Nach der Ausbildung ging die Reise kurz nach Baden-Baden, bis er 1998 in seine Heimatstadt zurückkehrte und beim dortigen Steinmetz anfing. Zwischenzeitlich absolvierte der Ostritzer seinen Wehrdienst. Der habe ihn überhaupt nicht weitergebracht, sagt Vallentin und spricht von verschwendeter Zeit. Von 2002 bis 2004 lief die Meisterausbildung. „Um die Möglichkeit zu haben, sich selbstständig zu machen“, sagt der Steinmetz. Das Meisterstück – eine Sonnenuhr – steht seither im Garten der Eltern. Die damals geringen Chancen auf Arbeit in der Region zogen ihn wieder in die alten Bundesländer.

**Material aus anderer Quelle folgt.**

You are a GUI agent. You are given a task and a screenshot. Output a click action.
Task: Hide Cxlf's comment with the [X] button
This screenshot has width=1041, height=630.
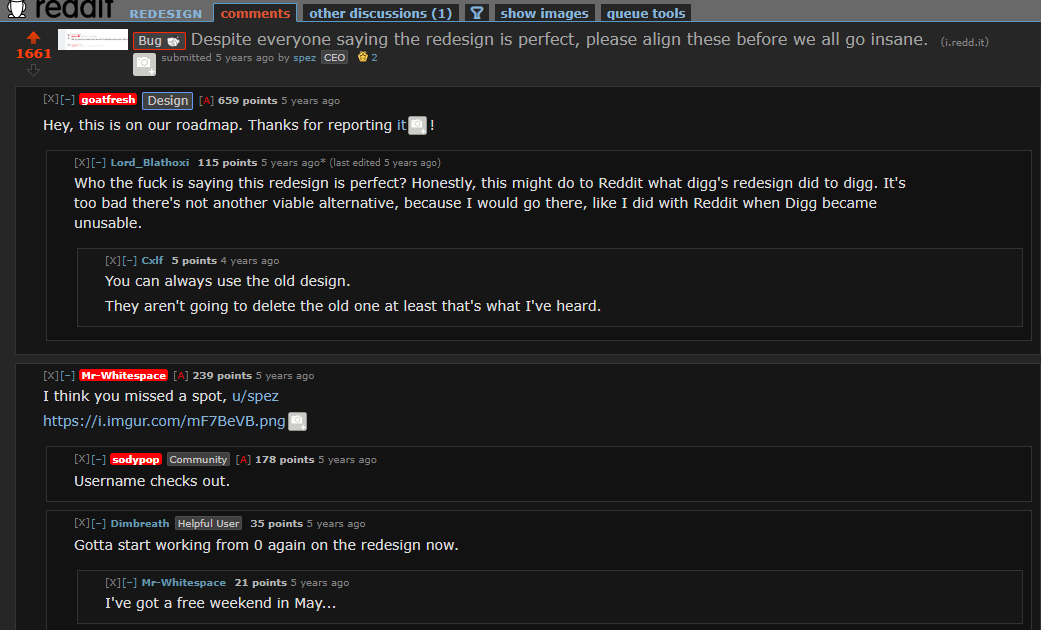coord(112,260)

Bei einem Betrieb in Konstanz begann Vallentin, restaurierte dort unter anderem die Dreifaltigkeitskirche mit. Aber er pendelte jedes Wochenende nach Hause. „Auf Dauer war das zu weit weg“, sagt der 37-Jährige. Eine Firma in Bamberg lag da schon näher, wo der Ostritzer kurz darauf landete. Dort arbeitete er bundesweit an Gebäuden mit, beispielsweise am Wiesbadener Jagdschloss. „Ein abgefahrener Bau“, berichtet Vallentin angesichts der Kombination aus Historie und Moderne.

Als 2006 ein gesundheitlicher Rückschlag folgte, pausierte er beruflich. Zu der Zeit wohnte Vallentin mit seiner damaligen Freundin und jetzigen Frau Susi in Ostritz zusammen. Ihr erster Sohn Moritz kam ein Jahr zuvor auf die Welt, der zweite Emil 2010. Der 37-Jährige wollte aufgrund dessen nun sein eigener Chef sein, sich die Arbeit selbst einteilen – und eröffnete einen Steinmetzbetrieb in der Heimatstadt.

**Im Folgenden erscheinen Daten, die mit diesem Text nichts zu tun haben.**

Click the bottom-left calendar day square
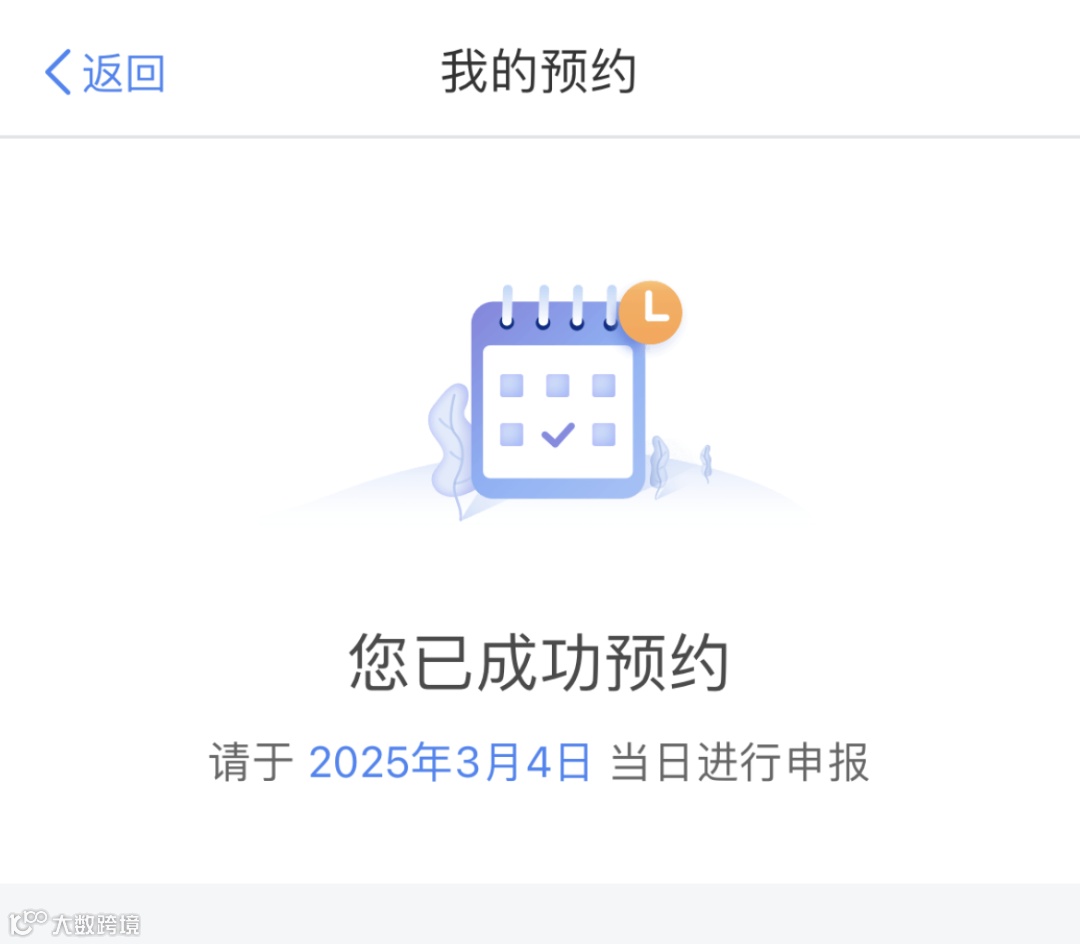 pyautogui.click(x=512, y=434)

Zwei Jahre später erhielt Vallentin den ersten großen öffentlichen Auftrag: das Humboldt-Denkmal in Görlitz zu restaurieren. Und ob das Hotel Paul Otto, die Villa an der Blumenstraße, der Brunnen auf der Berliner Straße oder das Haus am Untermarkt 11 – seither hat er an einigen Objekten in der großen Kreisstadt mitgewirkt. Aus Görlitz kommen auch die meisten Aufträge. Vor allem die Gebäude aus der Renaissance interessieren ihn dabei, die aus einer, seiner Sicht, verspielten Epoche stammen. So ein altes Gebäude habe eben Charme und Seele, sagt Vallentin. „Das spürt man, was dort passiert ist.“ Der Ostritzer wohnt mit seiner Familie in einem wohl um 1820 gebauten Haus an der Klosterstraße, in der sich zuletzt eine Bäckerei befand. Anhand der abgenutzten Granitschwellen kann er sich vorstellen, wie viel Tonnen Mehlsäcke darüber glitten. Die ausgelatschte Türschwelle zeigt ihm, wie viel Menschen dort ein- uns ausgegangen sind. „Das macht ein Haus erst lebendig“, sagt der 37-Jährige.

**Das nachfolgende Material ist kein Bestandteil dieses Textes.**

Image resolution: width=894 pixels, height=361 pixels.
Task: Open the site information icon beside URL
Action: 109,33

Der neueste Auftrag ist gleichzeitig der bisher weiteste für ihn. In Freital restauriert er mit seinem Team gerade eine Villa vom Giebel bis zum Fenster. „Sie sah schlimm aus, der Sandstein völlig zerstört“, berichtet Vallentin. Seinem Betrieb bringt das Arbeit für die nächsten Monate. Beim Kaufhaus in Görlitz hingegen wartet er noch auf ein Startzeichen. Fest steht schon jetzt: bei vier Figuren muss der Ostritzer die Köpfe neu modellieren, bei allen anderen reichen Ausbesserungen. Am Ende sollen alle eine künstliche Außenhaut erhalten,, zum Schutz vor der Witterung. Das Ziel dabei: die Figuren sollen so originalgetreu wie möglich aussehen. Deshalb ärgert ihn auch nie die Frage, was er denn überhaupt an einem Objekt gemacht hat. „Das ist doch das größte Lob“, sagt er.